WHAT YOU HAVE TO DO
Could you print exactly the lines of the listing below, starting at the line that has "Given: Open 购买VIP via its orange chevron" and ending at the line that has "Task: Click the Image1", and only those lines?

EXERCISE DATA
--- START ---

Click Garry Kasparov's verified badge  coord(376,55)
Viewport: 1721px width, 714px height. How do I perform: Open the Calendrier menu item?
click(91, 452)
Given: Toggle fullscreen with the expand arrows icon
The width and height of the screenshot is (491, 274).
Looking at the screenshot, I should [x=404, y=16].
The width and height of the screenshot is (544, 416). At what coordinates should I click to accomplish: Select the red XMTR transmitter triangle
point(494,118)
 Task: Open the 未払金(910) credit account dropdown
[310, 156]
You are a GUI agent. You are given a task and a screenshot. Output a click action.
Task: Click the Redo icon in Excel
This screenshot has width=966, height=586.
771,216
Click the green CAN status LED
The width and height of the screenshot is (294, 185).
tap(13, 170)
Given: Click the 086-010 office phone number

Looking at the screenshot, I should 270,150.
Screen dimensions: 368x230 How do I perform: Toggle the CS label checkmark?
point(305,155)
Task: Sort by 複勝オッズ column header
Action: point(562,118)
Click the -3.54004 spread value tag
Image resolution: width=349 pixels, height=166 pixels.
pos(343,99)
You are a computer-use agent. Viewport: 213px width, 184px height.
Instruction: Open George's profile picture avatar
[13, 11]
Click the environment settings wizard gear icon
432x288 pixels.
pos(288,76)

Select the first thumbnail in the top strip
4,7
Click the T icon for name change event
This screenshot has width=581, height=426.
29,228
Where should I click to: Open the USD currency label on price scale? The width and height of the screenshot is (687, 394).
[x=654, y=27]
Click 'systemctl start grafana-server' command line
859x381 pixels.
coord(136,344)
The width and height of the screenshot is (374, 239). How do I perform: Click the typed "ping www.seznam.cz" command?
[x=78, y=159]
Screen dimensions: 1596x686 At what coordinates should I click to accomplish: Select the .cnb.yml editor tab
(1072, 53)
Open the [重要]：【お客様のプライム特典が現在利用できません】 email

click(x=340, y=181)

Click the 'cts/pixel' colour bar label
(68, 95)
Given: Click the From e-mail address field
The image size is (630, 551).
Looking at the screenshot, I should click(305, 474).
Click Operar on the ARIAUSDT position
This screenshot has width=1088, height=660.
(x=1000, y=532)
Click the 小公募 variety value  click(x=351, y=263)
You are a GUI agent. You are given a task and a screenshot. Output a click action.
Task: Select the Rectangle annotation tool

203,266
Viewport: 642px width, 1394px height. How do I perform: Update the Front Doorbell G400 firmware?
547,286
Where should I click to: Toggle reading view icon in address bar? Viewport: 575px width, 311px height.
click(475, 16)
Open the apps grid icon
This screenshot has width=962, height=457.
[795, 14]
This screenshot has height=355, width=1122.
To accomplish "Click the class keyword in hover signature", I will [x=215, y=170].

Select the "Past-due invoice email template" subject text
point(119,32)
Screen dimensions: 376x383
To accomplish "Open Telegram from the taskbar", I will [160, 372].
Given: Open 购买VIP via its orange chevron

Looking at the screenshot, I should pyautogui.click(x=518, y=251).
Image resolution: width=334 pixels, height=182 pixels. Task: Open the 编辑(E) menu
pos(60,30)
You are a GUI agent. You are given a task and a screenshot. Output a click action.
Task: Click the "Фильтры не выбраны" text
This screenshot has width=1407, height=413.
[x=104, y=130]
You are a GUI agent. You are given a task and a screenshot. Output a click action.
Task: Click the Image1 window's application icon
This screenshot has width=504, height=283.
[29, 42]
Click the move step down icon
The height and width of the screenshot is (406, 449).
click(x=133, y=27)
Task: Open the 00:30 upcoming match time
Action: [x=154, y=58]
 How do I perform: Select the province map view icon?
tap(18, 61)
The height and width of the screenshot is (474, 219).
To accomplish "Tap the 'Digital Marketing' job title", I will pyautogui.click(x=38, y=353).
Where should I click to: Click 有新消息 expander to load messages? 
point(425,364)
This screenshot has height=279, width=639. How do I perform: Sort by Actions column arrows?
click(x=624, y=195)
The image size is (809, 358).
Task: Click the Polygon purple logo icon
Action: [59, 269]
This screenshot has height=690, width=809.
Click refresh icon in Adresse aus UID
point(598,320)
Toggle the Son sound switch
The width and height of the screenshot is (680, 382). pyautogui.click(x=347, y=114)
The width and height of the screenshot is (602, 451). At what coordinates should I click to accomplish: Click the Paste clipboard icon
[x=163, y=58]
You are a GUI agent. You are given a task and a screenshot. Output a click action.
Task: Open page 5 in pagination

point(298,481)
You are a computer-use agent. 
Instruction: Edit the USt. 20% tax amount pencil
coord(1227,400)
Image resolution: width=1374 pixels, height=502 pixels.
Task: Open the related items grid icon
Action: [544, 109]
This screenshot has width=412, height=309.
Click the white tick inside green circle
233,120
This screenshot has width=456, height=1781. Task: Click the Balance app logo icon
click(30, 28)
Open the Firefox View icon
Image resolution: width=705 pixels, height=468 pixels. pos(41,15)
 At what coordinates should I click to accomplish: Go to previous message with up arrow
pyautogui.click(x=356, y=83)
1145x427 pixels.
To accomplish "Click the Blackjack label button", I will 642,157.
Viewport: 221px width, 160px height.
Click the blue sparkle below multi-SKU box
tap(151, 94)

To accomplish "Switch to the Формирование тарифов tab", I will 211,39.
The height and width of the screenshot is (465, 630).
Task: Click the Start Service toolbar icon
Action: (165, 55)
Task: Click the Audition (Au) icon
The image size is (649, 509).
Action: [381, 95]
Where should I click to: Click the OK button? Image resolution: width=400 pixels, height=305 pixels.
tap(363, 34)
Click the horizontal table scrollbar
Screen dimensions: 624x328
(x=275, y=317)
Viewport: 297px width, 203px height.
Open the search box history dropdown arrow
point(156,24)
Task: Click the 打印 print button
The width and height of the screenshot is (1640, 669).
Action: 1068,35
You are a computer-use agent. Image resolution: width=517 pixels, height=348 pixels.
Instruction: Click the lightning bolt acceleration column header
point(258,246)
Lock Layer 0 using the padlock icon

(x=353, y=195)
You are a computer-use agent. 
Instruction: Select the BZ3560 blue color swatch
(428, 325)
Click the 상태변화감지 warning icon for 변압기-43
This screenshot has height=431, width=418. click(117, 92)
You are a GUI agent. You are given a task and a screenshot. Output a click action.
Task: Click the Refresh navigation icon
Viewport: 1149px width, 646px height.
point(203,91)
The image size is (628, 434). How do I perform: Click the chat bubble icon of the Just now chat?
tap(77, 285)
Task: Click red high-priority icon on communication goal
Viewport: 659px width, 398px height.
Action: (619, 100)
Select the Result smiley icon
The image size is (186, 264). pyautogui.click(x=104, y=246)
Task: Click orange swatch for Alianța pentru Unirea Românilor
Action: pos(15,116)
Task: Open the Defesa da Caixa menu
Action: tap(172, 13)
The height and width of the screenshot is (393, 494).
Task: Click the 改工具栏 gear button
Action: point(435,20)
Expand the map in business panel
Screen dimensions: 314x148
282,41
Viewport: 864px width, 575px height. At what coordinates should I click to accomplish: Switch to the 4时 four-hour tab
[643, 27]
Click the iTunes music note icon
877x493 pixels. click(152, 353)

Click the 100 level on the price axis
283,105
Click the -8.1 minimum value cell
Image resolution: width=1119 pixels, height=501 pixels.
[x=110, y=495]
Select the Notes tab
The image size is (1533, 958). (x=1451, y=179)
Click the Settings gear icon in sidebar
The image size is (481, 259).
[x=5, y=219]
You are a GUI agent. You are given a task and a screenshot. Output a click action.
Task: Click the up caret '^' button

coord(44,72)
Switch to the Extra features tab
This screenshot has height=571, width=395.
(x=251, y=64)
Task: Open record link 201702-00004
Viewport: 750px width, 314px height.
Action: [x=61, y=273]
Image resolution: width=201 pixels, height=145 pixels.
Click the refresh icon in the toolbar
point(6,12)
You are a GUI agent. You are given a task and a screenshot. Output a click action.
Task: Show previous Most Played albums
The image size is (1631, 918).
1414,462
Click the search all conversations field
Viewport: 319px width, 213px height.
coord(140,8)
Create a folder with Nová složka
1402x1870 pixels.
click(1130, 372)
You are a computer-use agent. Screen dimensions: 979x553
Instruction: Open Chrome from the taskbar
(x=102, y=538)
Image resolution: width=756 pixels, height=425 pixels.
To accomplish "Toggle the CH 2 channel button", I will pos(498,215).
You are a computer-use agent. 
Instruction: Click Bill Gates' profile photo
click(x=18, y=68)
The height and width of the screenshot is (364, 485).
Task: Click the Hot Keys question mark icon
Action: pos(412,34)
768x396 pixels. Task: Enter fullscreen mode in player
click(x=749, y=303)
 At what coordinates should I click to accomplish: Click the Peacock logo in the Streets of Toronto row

--- END ---

EXERCISE RESULT
Given: Open 购买VIP via its orange chevron

Looking at the screenshot, I should pyautogui.click(x=518, y=251).
Image resolution: width=334 pixels, height=182 pixels. Task: Open the 编辑(E) menu
pos(60,30)
You are a GUI agent. You are given a task and a screenshot. Output a click action.
Task: Click the "Фильтры не выбраны" text
This screenshot has width=1407, height=413.
[x=104, y=130]
You are a GUI agent. You are given a task and a screenshot. Output a click action.
Task: Click the Image1 window's application icon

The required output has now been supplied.